Say for example I buy 100 shares of ABC:

$10.00 a share
100 shares
Commissions are $11.95
Total outlay is $1011.95
ACB is $10.12

Now, say there is a merger and XYZ purchases ABC, and gives 0.167 shares of XYZ for every one share of ACB:


100 shares of ABC at 0.167 = 16 whole shares of XYZ
On the day of the merger, the price of XYZ is $65.00
My partial 0.70 shares from the conversion give me cash in lieu of $45.50.

My questions:

Is the cash in lieu treated as a return of capital?
What do I use as the base for my ACB? The original $1011.95 less the $45.50?

Thanks for any input!
-10d


----------



## investorgirl (Nov 12, 2011)

*Calculating ACB / ROC...*

10d -

I don't know the true answer to your question, but I can tell you how I treated the 'cash-in-lieu' question.

Some investments typically pay dividends or trust income payments with a portion of it being ROC, which means that as long as the cumulative payments do not exceed the original cost of the investment it is not considered taxable, but does reduce the ACB.

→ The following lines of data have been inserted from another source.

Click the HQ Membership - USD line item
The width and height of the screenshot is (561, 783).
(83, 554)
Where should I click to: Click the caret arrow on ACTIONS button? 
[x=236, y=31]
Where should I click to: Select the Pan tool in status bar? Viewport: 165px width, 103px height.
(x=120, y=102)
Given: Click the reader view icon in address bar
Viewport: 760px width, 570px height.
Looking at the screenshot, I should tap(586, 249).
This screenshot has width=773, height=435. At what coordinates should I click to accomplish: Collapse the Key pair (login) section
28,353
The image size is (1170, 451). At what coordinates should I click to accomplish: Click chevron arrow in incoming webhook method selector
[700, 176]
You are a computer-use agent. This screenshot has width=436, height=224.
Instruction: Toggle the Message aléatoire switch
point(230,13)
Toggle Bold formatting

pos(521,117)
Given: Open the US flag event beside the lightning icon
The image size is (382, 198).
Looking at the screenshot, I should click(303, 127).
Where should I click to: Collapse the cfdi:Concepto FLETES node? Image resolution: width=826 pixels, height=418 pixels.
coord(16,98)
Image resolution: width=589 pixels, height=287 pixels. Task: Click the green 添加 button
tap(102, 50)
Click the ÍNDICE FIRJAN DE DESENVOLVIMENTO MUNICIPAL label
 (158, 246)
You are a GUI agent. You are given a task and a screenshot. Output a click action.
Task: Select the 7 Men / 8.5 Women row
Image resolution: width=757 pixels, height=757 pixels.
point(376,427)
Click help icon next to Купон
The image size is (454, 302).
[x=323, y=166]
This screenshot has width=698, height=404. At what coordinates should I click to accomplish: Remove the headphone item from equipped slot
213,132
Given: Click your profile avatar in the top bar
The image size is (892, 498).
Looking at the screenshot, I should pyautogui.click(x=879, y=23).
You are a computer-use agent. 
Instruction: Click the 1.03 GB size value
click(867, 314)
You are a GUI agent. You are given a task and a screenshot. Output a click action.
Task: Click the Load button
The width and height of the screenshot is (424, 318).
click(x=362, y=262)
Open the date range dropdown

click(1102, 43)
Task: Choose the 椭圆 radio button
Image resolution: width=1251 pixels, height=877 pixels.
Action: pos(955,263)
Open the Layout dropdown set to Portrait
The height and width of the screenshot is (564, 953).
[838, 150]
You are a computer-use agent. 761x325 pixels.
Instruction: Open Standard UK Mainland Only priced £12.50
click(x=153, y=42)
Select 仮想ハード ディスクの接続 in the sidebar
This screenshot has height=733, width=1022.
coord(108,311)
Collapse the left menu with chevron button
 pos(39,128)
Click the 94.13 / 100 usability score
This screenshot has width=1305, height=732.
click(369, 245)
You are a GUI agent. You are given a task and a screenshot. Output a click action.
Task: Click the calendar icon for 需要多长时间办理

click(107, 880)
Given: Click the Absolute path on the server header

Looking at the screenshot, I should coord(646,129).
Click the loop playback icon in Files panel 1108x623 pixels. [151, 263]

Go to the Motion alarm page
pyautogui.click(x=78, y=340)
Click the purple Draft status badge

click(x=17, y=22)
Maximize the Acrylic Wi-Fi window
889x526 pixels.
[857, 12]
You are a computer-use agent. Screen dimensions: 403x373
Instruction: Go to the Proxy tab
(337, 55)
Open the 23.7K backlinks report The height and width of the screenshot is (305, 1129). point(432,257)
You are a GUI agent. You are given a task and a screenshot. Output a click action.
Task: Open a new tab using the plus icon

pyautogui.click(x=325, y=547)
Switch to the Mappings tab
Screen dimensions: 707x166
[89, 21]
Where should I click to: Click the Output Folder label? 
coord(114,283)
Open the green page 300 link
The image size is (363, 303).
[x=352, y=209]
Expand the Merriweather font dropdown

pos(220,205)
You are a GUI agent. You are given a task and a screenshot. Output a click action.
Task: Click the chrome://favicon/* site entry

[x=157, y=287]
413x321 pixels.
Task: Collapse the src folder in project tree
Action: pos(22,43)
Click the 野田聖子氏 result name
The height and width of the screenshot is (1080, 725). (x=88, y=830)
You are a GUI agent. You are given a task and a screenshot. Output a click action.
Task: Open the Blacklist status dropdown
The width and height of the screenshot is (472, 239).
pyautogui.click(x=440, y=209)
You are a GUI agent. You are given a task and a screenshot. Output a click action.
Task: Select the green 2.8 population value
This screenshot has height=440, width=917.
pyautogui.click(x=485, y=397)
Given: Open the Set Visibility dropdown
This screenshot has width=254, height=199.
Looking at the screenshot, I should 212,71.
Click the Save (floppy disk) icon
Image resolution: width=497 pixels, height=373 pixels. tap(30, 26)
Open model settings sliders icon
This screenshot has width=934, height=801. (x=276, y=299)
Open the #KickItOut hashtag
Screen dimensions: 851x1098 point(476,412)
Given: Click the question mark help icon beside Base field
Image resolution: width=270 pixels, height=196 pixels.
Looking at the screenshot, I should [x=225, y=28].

For example, if your $10 / share investment paid $1 per year as a ROC (which means that this amount came out of original trust's principal, rather than as income resulting from its business), it would reduce your ACB until the 11th year when it would become taxable at your marginal tax rate.

Understanding that, and assuming you only received cash in lieu of fractional shares, and that the merger did not have a cash consideration component, I have treated the disposition of the fractional share as a capital gain (or loss).

In your example, then:


Original outlay of 100 shares $1011.95 resulting in ACB of $10.1195/sh
Original outlay is still $1011.95, but now for 16.7 shares resulting in ACB of $60.5958
Sale of 0.7 shares ($65 - $60.5958) x 0.7 = $3.0829 capital gain

For your remaining 16 shares, the ACB remains at $60.5958/share.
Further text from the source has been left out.